Tantangan 1 — Tuliskan ulang bacaan tentang Kartu Prakerja tanpa mengubah apa pun, yaitu seluruh isinya mulai dari "Manajemen Pelaksana ini sendiri" hingga ke "MPO Program Kartu Prakerja.".
Tantangan 2 — Menurut bacaan tentang Kartu Prakerja, Manajemen Pelaksana bukan tiga jenis badan tertentu. Sebutkan ketiganya.
Tantangan 3 —
Tentukan apakah setiap pernyataan berikut sesuai dengan bacaan tentang Kartu Prakerja. Jawab ya atau tidak, lalu kutip kata-kata bacaan yang menjadi penentunya.
(a) Jabatan Direktur Eksekutif diemban oleh Denny Puspa Purbasari.
(b) Pemerintah mengumumkan kepada publik penunjukan Denny dan lima direktur lainnya.
(c) Manajemen Pelaksana berwenang atas penggunaan APBN sebesar Rp 20 triliun dalam Kartu Prakerja.

Dalam peraturan tersebut, Menteri Perekonomian Airlangga Hartarto menyerahkan pelaksanaan Program Kartu Prakerja pada Manajemen Pelaksana sebagai PMO (Project Manajemen Office) Program Kartu Prakerja. PMO atau Manajemen Pelaksana ini terdiri dari Direktur Eksekutif dan dibantu lima direktur lainnya yakni Direktur Teknologi; Direktur Kemitraan, Komunikasi dan Pengembangan Ekosistem; Direktur Pemantauan dan Evaluasi; dan Direktur Hukum, Umum, dan Keuangan. Selain Manajemen Pelaksana juga dibentuk Komite Cipta Kerja yang struktur koordinasinya juga kurang transparan.
Manajemen Pelaksana ini sendiri menjadi kontroversi lantaran bukan institusi negara, bukan kementerian/lembaga, juga perusahaan BUMN, namun punya kewenangan powerfull dalam penggunaan APBN Rp 20 triliun dalam Kartu Prakerja. Sementara sistem perekrutan Manajemen Pelaksana juga tidak transparan, tahu-tahunya pemerintah menunjuk Direktur Eksekutif diemban Denny Puspa Purbasari yang juga merupakan salah satu deputi di Kantor Staf Presiden (KSP). Pemerintah sendiri tidak pernah mengumumkan ke publik penunjukkan Denny cs bersama lima direktur lainnya dalam Sebagai MPO Program Kartu Prakerja.

Bagian Data —
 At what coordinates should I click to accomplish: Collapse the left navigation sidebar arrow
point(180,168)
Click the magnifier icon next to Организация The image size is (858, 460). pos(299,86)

Hasil Latihan 1 —
Manajemen Pelaksana ini sendiri menjadi kontroversi lantaran bukan institusi negara, bukan kementerian/lembaga, juga perusahaan BUMN, namun punya kewenangan powerfull dalam penggunaan APBN Rp 20 triliun dalam Kartu Prakerja. Sementara sistem perekrutan Manajemen Pelaksana juga tidak transparan, tahu-tahunya pemerintah menunjuk Direktur Eksekutif diemban Denny Puspa Purbasari yang juga merupakan salah satu deputi di Kantor Staf Presiden (KSP). Pemerintah sendiri tidak pernah mengumumkan ke publik penunjukkan Denny cs bersama lima direktur lainnya dalam Sebagai MPO Program Kartu Prakerja.

Hasil Latihan 2 —
1. Institusi negara
2. Kementerian/lembaga
3. Perusahaan BUMN

Hasil Latihan 3 —
(a) Ya: "pemerintah menunjuk Direktur Eksekutif diemban Denny Puspa Purbasari"
(b) Tidak: "Pemerintah sendiri tidak pernah mengumumkan ke publik penunjukkan Denny cs bersama lima direktur lainnya"
(c) Ya: "punya kewenangan powerfull dalam penggunaan APBN Rp 20 triliun dalam Kartu Prakerja"